Abstract form of jumping salmon unveiled at Vancouver International Airport mall
Kevin Griffin
The Vancouver Sun
Visual Arts - Art Seen
July 9, 2015
Artist Michael Nicoll Yahgulanaas has designed a new stainless steel sculpture that recalls natural forms such as the curve of a jumping whale or salmon.
The public art work is made from highly polished stainless steel. In contrast to those reflective surfaces is the underside of the 12-metre long sculpture which is covered in copper leaf.
“Yes, it’s like a whale jumping or a salmon jumping,” Yahgulanaas said in a phone interview.
“These things are all arcs – like the sun appears to cross from one horizon to another. They’re like folds in the body. It’s a repetitive organic form that we see throughout our lives in phenomenon and in objects.”
The highly reflective surface, he said, is similar to the surfaces on large-scale public art works such as Cloud Gate in Chicago made by Anish Kapoor, the British artist born in India.
The work is called SEI (pronounced ‘sigh’). It expands on Yahgulanaas’s unique Haida manga style which fuses traditional Northwest Coast forms such as ovoids and formlines with the pop culture designs of Japanese comic books known as manga.
SEI is the centrepiece of the outdoor mall McArthurGlen Designer Outlet at Vancouver International Airport.

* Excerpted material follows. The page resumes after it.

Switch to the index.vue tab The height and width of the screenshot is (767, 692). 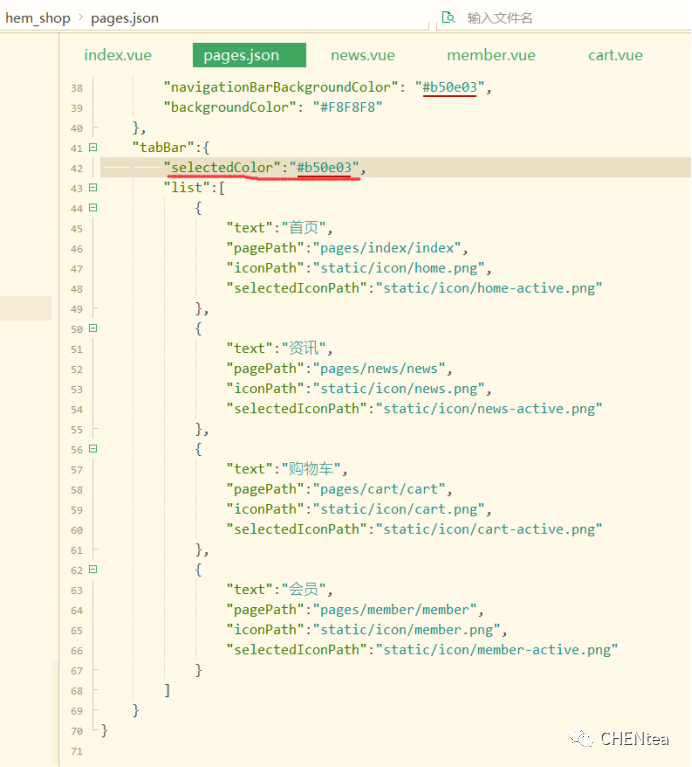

It is part of the extensive public art program at Vancouver International Airport. Earlier this year, YVR’s public art program unveiled The Rivers Monument by Kwakwaka’wakw artist Marianne Nicolson in the new A-B Connector. It’s two blue glass totem poles etched with petroglyphs with a water feature around its base.
Yahgulanaas’ sculpture is a distilled abstraction of Haida manga. He said during the design phase, he kept trying to expand on the idea of nestling objects within one another. He compared it to putting boxes in boxes and holes in holes.
He said that seeing the work of Barbara Hepworth, an English artist and sculptor, in a museum in Palm Springs had a big impact on him. He took numerous photographs of her work and focussed on how she created a mass and pierced it.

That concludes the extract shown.